Преобразуйте в список JSON отрезок от строки с "Click the info icon beside Scannertyp" до строки с "pyautogui.click(x=689, y=584)" включительно, чтобы каждая строка стала отдельным строковым значением. Пустые строки не включайте.
-=-=-
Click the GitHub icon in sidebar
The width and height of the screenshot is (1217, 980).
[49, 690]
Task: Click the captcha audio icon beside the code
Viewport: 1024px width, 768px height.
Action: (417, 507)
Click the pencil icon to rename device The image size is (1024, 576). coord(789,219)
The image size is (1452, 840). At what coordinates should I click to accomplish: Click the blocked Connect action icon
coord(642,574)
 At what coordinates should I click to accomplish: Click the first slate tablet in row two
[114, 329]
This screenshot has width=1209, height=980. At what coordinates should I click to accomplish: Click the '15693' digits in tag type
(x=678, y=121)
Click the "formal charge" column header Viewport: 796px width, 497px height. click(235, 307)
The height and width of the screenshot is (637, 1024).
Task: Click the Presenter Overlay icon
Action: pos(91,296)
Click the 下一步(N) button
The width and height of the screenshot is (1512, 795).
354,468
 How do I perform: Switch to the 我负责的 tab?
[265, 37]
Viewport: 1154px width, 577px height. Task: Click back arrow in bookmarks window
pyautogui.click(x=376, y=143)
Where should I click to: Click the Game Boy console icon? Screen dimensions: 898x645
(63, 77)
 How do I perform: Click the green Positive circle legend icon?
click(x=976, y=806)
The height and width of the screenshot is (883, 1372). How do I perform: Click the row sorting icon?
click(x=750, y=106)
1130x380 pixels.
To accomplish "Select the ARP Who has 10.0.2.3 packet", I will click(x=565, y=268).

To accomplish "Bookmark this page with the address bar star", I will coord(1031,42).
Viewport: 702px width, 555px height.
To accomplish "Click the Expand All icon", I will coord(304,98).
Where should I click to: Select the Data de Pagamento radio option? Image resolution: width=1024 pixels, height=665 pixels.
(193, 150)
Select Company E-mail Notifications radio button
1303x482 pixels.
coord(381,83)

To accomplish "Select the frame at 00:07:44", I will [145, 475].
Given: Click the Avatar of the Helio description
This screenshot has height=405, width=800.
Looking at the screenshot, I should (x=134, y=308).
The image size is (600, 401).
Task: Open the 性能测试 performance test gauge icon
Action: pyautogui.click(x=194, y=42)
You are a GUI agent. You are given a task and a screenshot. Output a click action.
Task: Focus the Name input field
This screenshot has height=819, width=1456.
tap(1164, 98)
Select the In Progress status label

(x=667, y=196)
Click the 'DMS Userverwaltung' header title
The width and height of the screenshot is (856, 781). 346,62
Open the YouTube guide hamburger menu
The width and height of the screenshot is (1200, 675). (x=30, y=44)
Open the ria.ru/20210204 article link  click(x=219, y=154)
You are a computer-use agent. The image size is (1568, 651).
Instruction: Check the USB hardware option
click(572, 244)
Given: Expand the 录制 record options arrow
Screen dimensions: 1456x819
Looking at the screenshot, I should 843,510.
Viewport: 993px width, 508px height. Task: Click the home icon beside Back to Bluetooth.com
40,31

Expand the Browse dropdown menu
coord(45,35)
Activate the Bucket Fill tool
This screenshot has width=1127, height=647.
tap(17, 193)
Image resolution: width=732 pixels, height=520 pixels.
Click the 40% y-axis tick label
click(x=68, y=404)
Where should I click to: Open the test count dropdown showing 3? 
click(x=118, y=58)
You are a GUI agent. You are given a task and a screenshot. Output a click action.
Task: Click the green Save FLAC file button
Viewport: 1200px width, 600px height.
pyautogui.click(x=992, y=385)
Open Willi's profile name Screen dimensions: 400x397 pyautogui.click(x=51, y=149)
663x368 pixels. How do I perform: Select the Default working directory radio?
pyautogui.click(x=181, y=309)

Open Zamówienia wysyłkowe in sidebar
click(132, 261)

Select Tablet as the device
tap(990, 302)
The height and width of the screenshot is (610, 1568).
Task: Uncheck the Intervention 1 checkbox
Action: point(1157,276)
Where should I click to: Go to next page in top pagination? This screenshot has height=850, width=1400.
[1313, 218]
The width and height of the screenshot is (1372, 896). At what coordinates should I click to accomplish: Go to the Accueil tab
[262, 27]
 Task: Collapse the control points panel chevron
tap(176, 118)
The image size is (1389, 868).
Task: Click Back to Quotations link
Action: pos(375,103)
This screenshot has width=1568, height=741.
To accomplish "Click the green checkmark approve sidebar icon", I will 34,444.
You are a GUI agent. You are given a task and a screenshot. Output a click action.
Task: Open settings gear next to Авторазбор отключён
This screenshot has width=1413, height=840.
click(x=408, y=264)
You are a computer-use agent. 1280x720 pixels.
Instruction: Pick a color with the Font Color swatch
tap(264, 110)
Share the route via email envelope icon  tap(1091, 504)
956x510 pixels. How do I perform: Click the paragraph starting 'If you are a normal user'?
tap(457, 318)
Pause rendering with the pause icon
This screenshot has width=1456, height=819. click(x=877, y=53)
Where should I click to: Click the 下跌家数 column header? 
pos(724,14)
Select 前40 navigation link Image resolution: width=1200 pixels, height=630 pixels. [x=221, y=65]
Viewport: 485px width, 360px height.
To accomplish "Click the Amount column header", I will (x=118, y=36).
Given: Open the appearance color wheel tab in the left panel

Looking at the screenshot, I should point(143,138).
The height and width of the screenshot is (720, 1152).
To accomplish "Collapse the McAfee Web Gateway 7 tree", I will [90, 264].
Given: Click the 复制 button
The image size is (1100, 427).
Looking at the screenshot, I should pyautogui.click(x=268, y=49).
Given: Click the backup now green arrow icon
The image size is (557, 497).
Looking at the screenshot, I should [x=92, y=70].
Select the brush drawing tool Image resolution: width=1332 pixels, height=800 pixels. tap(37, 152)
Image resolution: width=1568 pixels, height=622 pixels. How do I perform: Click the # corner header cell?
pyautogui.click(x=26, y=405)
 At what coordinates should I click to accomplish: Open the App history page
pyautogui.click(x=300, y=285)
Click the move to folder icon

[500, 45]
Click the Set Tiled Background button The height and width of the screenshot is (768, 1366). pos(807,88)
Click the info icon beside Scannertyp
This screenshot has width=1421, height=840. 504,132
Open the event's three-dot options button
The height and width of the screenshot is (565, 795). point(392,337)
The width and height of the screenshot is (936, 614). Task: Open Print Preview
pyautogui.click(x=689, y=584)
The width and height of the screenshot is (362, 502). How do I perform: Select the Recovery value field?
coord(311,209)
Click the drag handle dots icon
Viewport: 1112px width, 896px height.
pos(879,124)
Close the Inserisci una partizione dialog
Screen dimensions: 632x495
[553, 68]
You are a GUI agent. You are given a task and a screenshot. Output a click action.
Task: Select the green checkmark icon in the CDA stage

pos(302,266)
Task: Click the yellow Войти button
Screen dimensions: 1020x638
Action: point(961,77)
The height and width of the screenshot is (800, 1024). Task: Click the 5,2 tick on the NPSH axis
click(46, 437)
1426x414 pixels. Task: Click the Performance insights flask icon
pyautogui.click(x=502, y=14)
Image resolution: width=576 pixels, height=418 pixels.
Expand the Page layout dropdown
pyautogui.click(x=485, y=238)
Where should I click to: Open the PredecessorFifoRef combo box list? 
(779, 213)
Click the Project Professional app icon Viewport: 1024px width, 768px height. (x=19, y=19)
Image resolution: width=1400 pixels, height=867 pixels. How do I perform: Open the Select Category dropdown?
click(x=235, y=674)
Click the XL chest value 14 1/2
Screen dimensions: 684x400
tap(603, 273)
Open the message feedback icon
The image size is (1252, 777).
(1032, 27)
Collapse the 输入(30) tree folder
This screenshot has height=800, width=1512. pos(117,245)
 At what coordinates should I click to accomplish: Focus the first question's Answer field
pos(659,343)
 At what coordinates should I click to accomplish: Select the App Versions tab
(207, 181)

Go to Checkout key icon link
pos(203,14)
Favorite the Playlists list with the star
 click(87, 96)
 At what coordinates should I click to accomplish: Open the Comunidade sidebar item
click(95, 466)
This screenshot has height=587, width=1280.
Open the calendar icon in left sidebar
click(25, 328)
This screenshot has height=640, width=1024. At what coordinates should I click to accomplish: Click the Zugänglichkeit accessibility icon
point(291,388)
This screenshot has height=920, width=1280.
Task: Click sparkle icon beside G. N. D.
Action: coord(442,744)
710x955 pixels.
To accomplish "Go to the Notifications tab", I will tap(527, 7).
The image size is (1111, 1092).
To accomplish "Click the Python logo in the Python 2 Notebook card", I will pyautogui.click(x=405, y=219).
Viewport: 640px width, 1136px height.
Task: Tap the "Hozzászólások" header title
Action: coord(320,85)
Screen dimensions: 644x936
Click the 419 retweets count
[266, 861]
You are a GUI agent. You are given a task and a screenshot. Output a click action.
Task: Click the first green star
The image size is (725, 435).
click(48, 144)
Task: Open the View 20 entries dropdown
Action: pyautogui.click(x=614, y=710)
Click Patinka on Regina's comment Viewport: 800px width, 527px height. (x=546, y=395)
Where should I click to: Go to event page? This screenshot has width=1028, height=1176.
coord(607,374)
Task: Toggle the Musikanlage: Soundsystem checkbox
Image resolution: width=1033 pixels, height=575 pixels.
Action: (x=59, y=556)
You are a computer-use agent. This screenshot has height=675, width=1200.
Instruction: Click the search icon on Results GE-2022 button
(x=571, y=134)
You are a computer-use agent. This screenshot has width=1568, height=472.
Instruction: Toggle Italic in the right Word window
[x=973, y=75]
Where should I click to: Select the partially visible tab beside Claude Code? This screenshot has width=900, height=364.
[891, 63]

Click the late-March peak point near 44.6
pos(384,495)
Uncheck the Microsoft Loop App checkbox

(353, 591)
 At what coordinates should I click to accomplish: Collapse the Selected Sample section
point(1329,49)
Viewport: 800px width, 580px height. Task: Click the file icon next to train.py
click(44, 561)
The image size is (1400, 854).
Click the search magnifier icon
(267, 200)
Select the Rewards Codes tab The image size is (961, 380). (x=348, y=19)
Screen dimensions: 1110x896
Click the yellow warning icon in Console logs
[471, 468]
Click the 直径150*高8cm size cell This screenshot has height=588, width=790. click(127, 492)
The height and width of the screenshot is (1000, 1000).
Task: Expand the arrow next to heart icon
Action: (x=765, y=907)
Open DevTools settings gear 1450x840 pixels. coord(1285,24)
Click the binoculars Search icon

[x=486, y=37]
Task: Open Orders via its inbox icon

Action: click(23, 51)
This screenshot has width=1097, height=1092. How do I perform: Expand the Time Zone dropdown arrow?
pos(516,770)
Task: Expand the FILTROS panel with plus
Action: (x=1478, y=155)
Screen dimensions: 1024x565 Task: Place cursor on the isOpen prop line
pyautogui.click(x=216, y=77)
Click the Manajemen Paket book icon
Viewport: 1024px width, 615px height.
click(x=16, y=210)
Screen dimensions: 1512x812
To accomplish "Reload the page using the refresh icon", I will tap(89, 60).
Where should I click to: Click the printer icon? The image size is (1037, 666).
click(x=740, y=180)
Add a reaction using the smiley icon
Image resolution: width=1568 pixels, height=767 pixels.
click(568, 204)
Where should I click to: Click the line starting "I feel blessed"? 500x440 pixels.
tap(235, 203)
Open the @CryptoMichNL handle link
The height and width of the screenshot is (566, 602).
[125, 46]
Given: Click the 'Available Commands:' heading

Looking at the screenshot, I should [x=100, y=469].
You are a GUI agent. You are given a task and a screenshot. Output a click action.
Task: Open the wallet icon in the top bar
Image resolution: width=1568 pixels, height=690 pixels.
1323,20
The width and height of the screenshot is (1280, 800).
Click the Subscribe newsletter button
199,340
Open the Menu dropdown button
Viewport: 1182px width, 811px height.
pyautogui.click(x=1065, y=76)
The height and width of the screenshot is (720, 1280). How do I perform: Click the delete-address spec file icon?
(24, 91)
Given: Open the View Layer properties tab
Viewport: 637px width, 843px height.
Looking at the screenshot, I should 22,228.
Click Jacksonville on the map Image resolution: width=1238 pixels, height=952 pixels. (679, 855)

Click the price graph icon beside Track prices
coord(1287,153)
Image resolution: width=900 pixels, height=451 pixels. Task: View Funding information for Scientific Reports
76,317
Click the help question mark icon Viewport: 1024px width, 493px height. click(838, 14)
-=-=-
= Ответ к заданию =
[
  "Click the info icon beside Scannertyp",
  "This screenshot has width=1421, height=840. 504,132",
  "Open the event's three-dot options button",
  "The height and width of the screenshot is (565, 795). point(392,337)",
  "The width and height of the screenshot is (936, 614). Task: Open Print Preview",
  "pyautogui.click(x=689, y=584)"
]